Santa Cruz Sentinel
By Ruth Hunter
The Downing Street Memo recently hit the media and is creating a rash of political activity here and in Blair country. One of the significant aspects of the document is its potential to further erode the popularity of Bush and Blair whose numbers have been falling. It could also be a portend of the future for the global superpower, the USA.
A whistleblower in Britain leaked the secret memo from Downing Street, written in July, 2002, which revealed the justification to invade Iraq. The memo has created ripples across the Atlantic to our shores. Michigan Representative Conyers gathered the signatures of 122 Democrat House members demanding an explanation from the White House. In addition, he asked the public to join with him by signing a petition. When he approached the White House with the letter, he also carried the petition with half-million signers. According to the Cox News Service, "The White House dismissed Conyers’ letter (and petitions) as a political shot by Democrats who have long opposed the war." The ‘political shot’ called by White House spokesman Scott McClellan is a secret meeting held by British Prime Minister Tony Blair and his senior aides. The event occurred eight months before the invasion of Iraq. There are references to the determination of President Bush to pre-empt the war against Iraq. One quote in the leaked memo stated that, "intelligence and facts were being fixed" to inflate the rational to wage war.
Past history holds many mysteries, half truths, and at times, its crystal ball hints at the impact on future events as they play out upon the global stage. Examples of the past are rampant with the rise and fall of great empires--empires that rose to incredible power in their times. The Mongols racing across the Asian deserts to conquer Europe; the military glory of the mighty Roman Empire, the Spanish daring discovery of a new continent and occupation of the Americas, the British sovereignty on the high seas. History records their glory and greatness, now mired down in the murky past of plundering arrogance. All through the ages as each empire arose, in time internal and external events weakened their invincible image until their greatness slipped below the horizon.
Could the one superpower, the USA, with its mighty control over bases across the globe and seemingly limitless source of weaponry also become a chapter in the history of fallen empires? Could Iraq become the Achilles’ heel for President Bush and to a lesser degree, Prime Minister Blair? We have only to look at recent history and at the whistleblowers whose published secrets, the Ellsworth story and Deep Throat’s revelations to reporter, Bob Woodward, eventually brought down the Nixon presidency.

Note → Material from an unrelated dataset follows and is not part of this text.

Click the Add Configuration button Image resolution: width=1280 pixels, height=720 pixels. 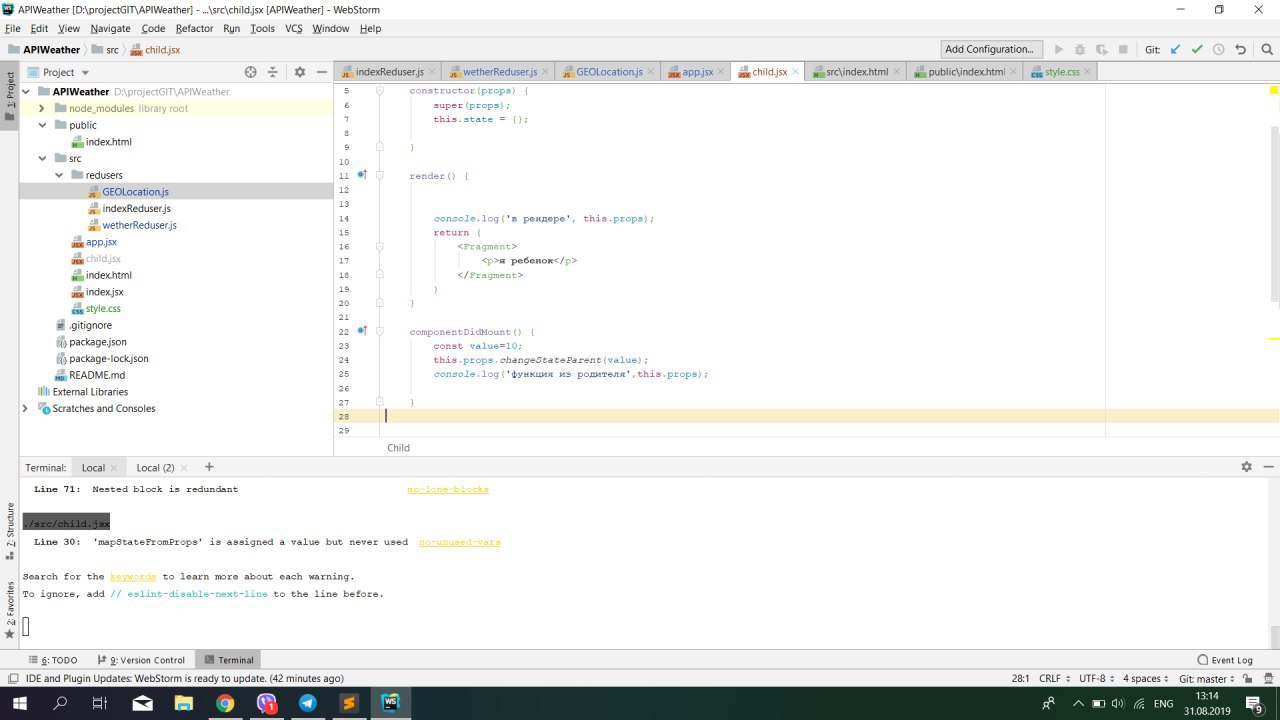click(989, 49)
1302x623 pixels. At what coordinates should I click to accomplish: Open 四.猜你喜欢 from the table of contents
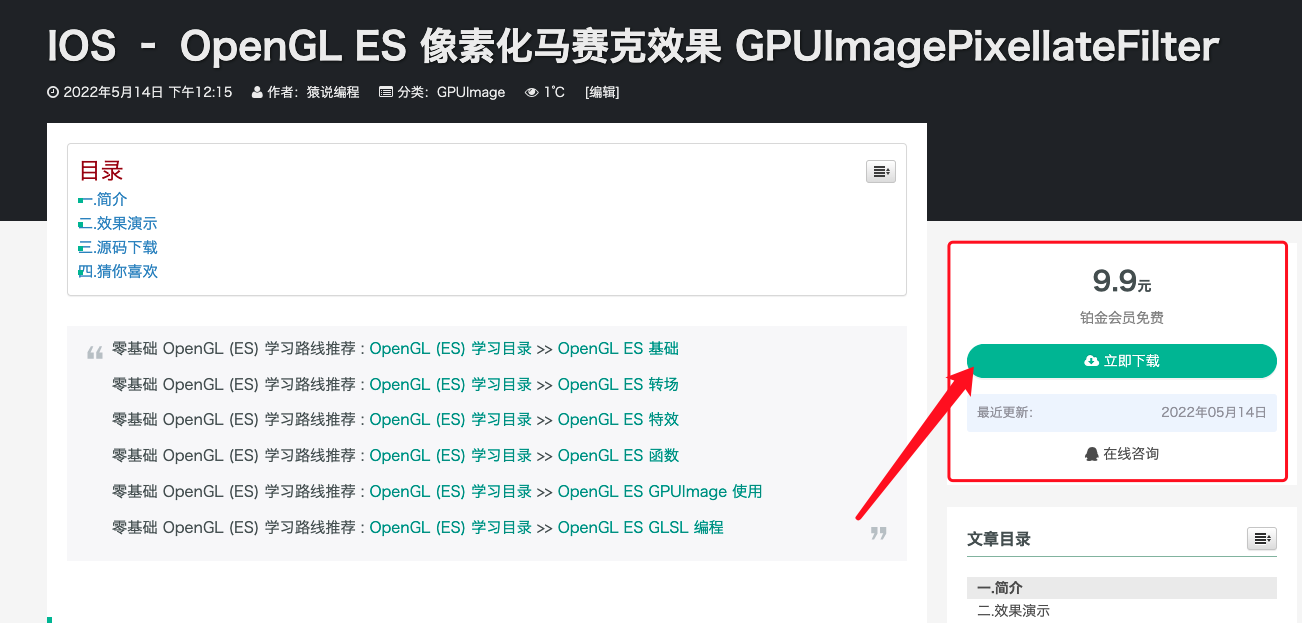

As more discontent with the tragic events in Iraq surface in addition to the Downing Street memo, faint cracks are beginning to emerge in the once invincible foreign policy of the White House. Polls show that President Bush’s popularity is down due to the lack of an exit strategy for Iraq, overcharges by contractors including Halliburton and Brown, the rising cost of the war, and resulting financial problems which impact domestic social issues across the nation. To date, the Bush Administration has turned a deaf ear to voices in Congress and to the civil society’s concern for the direction the foreign policy is leading the USA. History will write the chapter on the Bush legacy which will undoubtedly include the Downing Street Memo and its revelations regarding the invasion of Iraq. The legacy will also be determined by the road the White House decides to travel and upon the will of the American public.